Details

Object type

pastel

Title

Jockeys in the Rain

Artist/Maker

Edgar Hilaire Germain Degas

Culture/School

French

Place Associated

Paris, France (place made)

Date

circa 1883-1886

Materials

pastel on paper, laid down on board

Dimensions

framed: 760 mm x 920 mm x 107 mm; overall: 760 mm x 926 mm x 105 mm; unframed: 469 mm x 635 mm

Description

Jockeys in the Rain is a highly finished pastel, richly built up with layers of interpenetrating colour. Unlike his early oils of the racecourse, where we see spectators, carriages and stands, Degas here dramatically simplifies the subject. He concentrates instead on the complex rhythms and patterns of the movements of the horses.

Degas painted and drew horses and riders throughout his career. As a student he had made copies of casts taken from the Parthenon frieze, and in Florence he studied Benozzo Gozzoli’s Journey of the Magi. During his lifetime horses could be seen everywhere - on the boulevards and in the parks, as well as at the racecourse.

Although Degas’s pictures of the racecourse have a look of immediacy, of spontaneity, none of them was painted directly from nature. Jockeys in the Rain would have been carefully built up, in the studio, from preliminary sketches and studies. It has its origins in an oil of 1868, Racecourse scene (Montgomery, Alabama, Weil Brother-Cotton Inc) and in the mixed media work of c1879, Jockeys before the Start (Birmingham, Barber Institute).

We do not know who the jockeys are – their faces are turned from us or are shadowed by their hats.
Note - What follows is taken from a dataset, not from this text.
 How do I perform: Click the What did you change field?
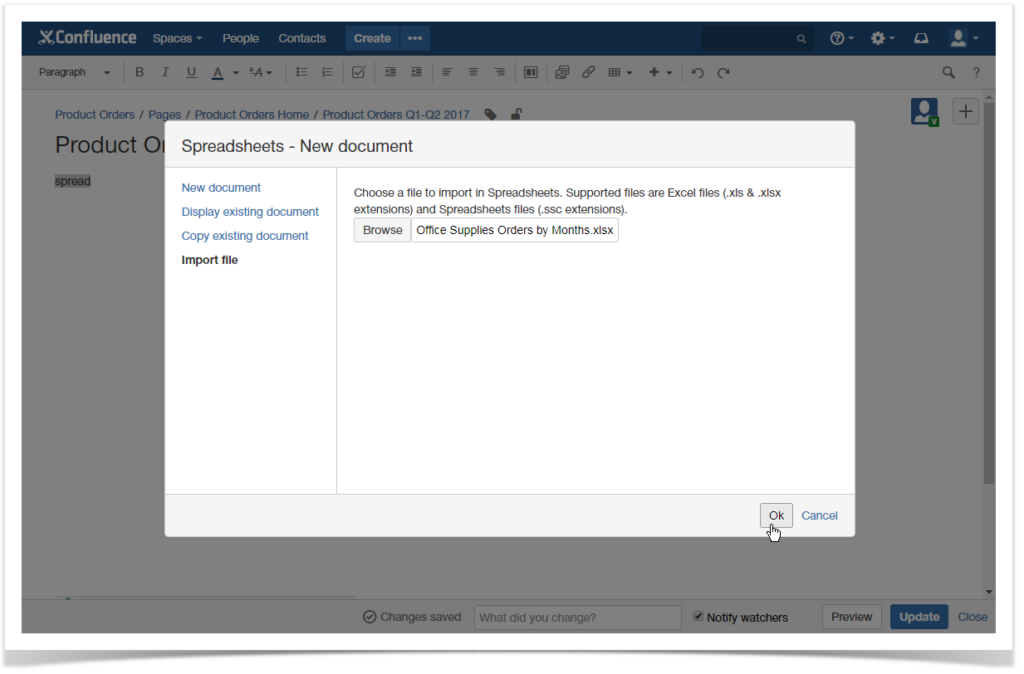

They may be professional or amateur jockeys, or they might even be professional models whom Degas dressed up in jockey’s colours in his studio. It is known that Degas used his friends – including his brothers – as models for his jockeys.

The asymmetry of the composition with its dramatic diagonals adds to the feeling of instantaneity. Degas divides the composition in two – one wedge-shaped area startlingly unoccupied, the other crowded with the nervous horses and riders. Degas repeats and varies the poses of these horses, suggesting sudden movement in one, near stillness in another.

As with The Rehearsal, Degas’s use of an asymmetrical composition is reminiscent of Japanese prints. The driving rain - slashing, slim strokes of coloured pastel that unify the work’s surface - was certainly inspired by such prints. This pastel is unique in being the only example in Degas’s work of such rain.

Notice how Degas uses a final layer of white pastel to modify the acid yellows, bright oranges, emerald greens and vibrant reds of the jockeys’ racing silks.

Just as the long slashing strokes of pastel help unify the picture surface, so too does Degas’s use, throughout the picture, of the pale blue sky tones which appear as highlights on the thoroughbreds’ coats and, in the grass, as slashes of rain.

As ever with Degas there is evidence of pentimenti – adjustments, changes of mind - especially in the horses’ heads and in their legs. Degas has used thick pastel paste to modify the forms of legs, hooves and ears. It is likely that he ground the pastel down, then mixed it with water to form this paste.

Jockeys in the Rain formerly belonged to another Scottish collector, Leonard Gow (1859–1936). Like Burrell, Gow was involved in the shipping industry. He shared Burrell’s passion for oriental ceramics and for the works of Joseph Crawhall. Burrell purchased Jockeys in the Rain, through the dealers Reid & Lefevre, in May 1937 for £3885, from the sale of Gow’s collection at Christie, Manson and Woods.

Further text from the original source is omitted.